As I began this class on theories related to Instructional Design, I’d read a new theory and think “that’s the theory that best applies to my learning style.” But as I spent more time studying different learning theories, I realized that there is no one theory that describes my style. I learn using a variety of methods, technologies, social networks, etc. My style adapts to the learning situation and the resources and technologies available.
I’ve always assumed that my learning is most effective when giving an opportunity to self-direct the process, to have as much control over learning as possible. It’s one of the reasons I’ve always embraced computer-based classes. I thought it was essential to have the ability to navigate at my own speed and pace through materials, deciding what was important and what I already knew.
I underestimated the importance that social interactions have on the learning process. I realize that effective training has to provide an opportunity to discuss and learn from peers, to discover new information, and to learn to search for information in different ways. My former idea of the perfect computer based training simulation didn’t offer any of those options. It was a higher tech version of the behaviorist model for learning.

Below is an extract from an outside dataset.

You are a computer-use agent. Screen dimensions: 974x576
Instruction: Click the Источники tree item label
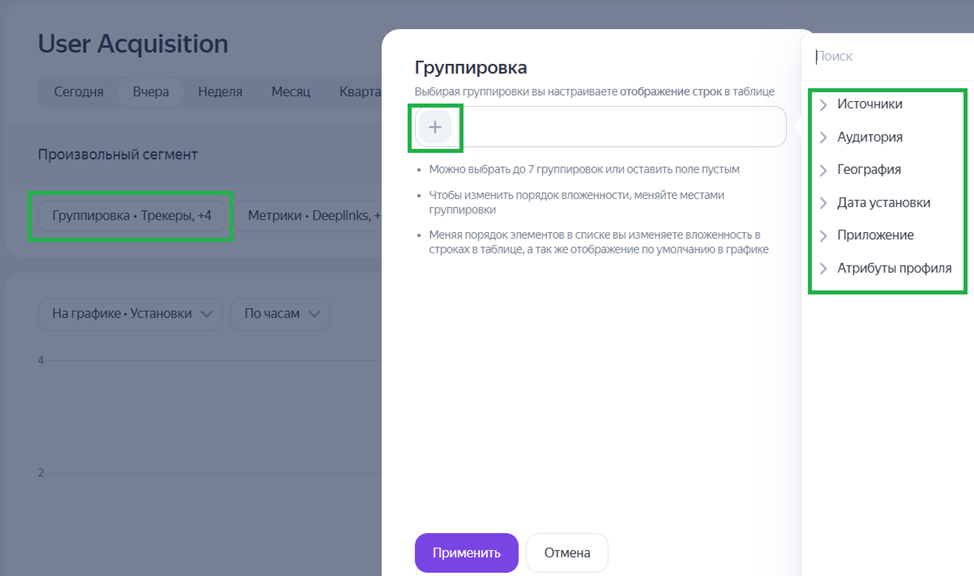point(869,105)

My learning network has changed dramatically, as has my expectations for creating useful training materials. I’m much more cognizant of the importance of social groups for learners and instructors. I believe it’s critical to build in exploration of a topic for a learner. My assumption of what a learner needs is not always definitive.

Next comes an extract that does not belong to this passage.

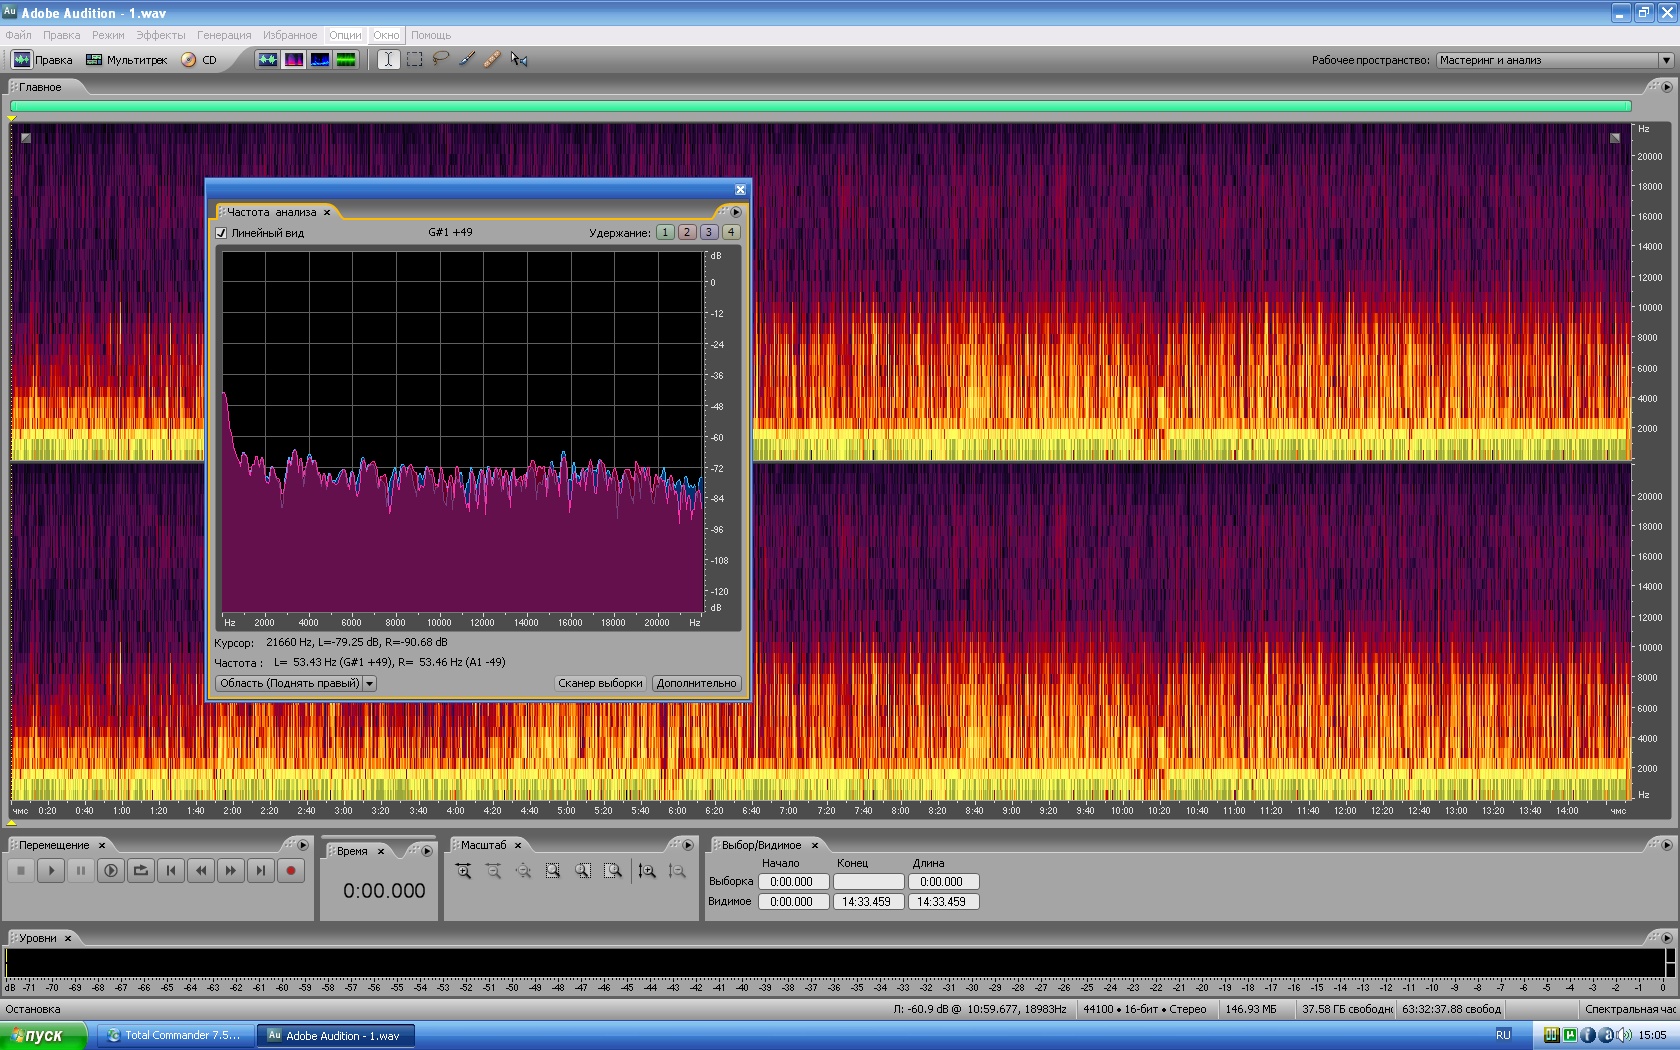Pick the Spot Healing bandage tool

coord(492,59)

I’m excited by the role that technology plays in my learning and in the future application for my instructional design. My network of information has expanded to include discussion groups, peer conversations via Skype, searches of educational databases and libraries, combined with the software tools to create more effective training – learning management systems, blogging, etc. I’m excited about changes that are on the horizon for technology and especially excited about how these changes will affect my future work.
In the not too distant future, I can imagine offering training classes that incorporate tablet computing for remote users. I can picture courses that include game based learning, and better/smarter personalized web searches.
This course illustrated how little I actually knew about learning styles – my own and others. It’s been an eye-opening experience that will help me with my work towards my Master’s degree and, I hope, ultimately make me a better instructional designer.